[Items listed in a dataset]
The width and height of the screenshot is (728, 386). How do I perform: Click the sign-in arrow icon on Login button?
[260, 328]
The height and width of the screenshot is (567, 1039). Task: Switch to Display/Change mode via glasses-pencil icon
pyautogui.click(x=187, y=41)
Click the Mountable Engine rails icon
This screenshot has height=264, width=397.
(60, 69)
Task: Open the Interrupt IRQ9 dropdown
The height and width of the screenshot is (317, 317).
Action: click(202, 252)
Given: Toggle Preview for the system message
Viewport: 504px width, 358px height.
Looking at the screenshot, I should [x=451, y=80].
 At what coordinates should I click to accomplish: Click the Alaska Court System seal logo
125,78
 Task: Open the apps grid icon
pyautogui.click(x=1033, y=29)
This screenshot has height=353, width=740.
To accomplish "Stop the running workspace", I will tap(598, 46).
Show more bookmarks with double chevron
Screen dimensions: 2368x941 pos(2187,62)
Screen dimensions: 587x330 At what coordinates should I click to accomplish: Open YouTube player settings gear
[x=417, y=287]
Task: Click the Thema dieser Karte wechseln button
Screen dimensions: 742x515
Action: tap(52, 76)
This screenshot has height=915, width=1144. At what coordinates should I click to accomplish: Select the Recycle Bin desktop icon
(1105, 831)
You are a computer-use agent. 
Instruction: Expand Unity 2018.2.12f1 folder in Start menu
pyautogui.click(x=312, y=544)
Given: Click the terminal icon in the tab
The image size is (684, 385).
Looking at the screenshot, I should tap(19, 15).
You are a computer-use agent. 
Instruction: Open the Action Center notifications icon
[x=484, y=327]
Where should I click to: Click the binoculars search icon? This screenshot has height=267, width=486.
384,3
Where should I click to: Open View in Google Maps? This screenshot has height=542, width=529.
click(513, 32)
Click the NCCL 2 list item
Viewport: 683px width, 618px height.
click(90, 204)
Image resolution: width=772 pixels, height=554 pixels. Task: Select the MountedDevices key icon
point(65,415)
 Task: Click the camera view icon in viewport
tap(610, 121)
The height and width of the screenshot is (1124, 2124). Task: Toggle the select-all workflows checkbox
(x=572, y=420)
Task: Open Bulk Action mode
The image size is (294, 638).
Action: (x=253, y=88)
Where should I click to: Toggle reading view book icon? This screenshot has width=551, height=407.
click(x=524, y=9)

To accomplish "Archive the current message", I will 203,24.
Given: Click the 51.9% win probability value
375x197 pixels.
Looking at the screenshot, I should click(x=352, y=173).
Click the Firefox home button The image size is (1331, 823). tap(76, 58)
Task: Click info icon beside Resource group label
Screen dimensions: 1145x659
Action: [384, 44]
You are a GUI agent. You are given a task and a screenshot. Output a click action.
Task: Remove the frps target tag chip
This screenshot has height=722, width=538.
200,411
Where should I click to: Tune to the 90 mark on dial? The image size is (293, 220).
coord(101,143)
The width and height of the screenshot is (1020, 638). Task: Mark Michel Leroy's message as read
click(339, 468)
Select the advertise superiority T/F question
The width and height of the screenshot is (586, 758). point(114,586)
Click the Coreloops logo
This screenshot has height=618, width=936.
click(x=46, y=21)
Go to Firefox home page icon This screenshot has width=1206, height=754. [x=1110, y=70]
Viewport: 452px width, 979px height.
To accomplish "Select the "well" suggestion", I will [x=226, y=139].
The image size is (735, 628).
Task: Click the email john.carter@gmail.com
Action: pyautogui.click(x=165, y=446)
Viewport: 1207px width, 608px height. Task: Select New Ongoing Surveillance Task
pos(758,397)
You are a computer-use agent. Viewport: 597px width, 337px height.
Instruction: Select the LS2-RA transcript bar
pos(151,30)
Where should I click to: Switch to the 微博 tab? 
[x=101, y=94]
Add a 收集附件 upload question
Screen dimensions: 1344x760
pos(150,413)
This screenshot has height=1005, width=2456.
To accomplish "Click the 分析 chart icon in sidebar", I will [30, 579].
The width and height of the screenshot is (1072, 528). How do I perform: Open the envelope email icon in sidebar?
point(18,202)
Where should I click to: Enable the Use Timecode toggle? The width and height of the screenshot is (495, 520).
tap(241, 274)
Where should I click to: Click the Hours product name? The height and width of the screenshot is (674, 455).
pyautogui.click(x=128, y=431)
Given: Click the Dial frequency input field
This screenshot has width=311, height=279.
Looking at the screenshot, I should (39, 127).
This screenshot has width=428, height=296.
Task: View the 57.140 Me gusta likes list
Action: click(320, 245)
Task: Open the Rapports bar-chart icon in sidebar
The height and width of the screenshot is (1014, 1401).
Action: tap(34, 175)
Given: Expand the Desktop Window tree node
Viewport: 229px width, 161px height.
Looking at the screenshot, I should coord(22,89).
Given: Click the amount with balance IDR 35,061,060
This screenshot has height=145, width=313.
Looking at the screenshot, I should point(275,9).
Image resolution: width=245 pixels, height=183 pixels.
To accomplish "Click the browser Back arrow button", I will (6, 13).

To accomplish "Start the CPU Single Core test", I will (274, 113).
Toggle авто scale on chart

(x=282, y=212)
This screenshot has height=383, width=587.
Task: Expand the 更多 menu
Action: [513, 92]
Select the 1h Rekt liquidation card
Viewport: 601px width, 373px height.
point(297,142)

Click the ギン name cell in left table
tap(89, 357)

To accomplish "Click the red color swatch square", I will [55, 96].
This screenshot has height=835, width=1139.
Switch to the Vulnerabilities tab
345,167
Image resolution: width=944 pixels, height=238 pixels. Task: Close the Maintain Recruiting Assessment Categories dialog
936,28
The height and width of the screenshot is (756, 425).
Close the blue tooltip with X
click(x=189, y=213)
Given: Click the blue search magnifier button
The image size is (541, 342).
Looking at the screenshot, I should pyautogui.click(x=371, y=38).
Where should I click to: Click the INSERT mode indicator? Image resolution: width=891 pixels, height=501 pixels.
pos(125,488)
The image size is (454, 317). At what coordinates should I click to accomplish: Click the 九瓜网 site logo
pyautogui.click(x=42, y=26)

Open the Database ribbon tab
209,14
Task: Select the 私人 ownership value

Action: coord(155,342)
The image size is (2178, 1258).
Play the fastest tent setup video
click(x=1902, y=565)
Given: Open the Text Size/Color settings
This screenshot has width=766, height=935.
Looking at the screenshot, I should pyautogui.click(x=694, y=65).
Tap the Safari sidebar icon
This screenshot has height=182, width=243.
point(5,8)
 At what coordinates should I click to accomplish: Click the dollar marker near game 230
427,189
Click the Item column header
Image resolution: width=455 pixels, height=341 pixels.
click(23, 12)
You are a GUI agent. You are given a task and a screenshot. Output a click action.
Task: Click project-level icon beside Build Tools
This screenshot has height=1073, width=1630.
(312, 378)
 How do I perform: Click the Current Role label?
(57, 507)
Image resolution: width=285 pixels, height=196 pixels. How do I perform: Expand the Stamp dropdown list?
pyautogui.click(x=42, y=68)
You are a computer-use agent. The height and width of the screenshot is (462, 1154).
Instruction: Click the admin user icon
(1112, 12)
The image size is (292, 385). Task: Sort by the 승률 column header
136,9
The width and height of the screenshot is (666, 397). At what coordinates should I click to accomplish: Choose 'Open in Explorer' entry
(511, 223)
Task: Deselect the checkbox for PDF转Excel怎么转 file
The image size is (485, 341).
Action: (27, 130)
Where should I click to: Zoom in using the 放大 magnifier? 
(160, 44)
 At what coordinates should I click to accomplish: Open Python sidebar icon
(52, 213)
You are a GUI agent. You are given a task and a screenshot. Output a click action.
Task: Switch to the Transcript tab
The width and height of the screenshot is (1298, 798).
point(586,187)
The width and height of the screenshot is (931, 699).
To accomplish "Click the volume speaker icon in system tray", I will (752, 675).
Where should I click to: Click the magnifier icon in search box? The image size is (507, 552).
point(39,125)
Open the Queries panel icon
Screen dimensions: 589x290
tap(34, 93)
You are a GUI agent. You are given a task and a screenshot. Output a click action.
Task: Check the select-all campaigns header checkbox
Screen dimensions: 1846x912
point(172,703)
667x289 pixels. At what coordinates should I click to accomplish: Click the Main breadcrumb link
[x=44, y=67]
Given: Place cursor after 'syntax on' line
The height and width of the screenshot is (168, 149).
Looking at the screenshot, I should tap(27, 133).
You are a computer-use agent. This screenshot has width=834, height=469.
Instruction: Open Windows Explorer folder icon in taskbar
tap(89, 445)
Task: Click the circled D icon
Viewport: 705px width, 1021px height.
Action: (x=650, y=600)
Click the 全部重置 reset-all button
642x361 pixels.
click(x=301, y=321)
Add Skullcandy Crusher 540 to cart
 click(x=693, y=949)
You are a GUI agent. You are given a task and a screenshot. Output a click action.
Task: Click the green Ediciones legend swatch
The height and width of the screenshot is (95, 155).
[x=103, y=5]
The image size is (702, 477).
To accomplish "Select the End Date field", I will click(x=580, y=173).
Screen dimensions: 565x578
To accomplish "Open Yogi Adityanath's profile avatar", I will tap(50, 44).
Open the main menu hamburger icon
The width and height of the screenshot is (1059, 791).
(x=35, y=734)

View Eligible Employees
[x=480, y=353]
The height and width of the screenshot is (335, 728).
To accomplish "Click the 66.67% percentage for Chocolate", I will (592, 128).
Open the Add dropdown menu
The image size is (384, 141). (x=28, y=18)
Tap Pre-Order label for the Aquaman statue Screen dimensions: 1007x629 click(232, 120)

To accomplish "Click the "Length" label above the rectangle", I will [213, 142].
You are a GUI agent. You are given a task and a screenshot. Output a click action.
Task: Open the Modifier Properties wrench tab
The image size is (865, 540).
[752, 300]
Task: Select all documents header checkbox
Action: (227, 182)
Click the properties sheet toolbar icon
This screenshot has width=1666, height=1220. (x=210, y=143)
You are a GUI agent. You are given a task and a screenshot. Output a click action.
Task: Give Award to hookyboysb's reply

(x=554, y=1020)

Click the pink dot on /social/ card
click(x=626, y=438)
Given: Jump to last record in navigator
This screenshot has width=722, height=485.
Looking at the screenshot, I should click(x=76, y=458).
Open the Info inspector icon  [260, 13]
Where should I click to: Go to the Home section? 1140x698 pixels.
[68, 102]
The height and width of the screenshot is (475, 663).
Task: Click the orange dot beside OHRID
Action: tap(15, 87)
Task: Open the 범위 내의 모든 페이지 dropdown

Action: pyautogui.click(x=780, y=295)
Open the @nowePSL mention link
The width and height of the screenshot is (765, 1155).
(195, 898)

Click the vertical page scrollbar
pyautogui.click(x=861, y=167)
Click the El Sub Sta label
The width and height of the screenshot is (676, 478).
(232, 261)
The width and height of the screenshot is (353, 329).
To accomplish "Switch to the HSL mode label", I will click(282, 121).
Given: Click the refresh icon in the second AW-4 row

SHORT EXERCISE ->
Can you give back the records from the line holding "Given: Expand the Desktop Window tree node" through the line holding "will (6, 13).", inclusive, switching every "Given" to "Goal" and leaving everything else unchanged?

RESULT FOR THIS EXERCISE ->
Goal: Expand the Desktop Window tree node
Viewport: 229px width, 161px height.
Looking at the screenshot, I should coord(22,89).
Goal: Click the amount with balance IDR 35,061,060
This screenshot has height=145, width=313.
Looking at the screenshot, I should point(275,9).
Image resolution: width=245 pixels, height=183 pixels.
To accomplish "Click the browser Back arrow button", I will (6, 13).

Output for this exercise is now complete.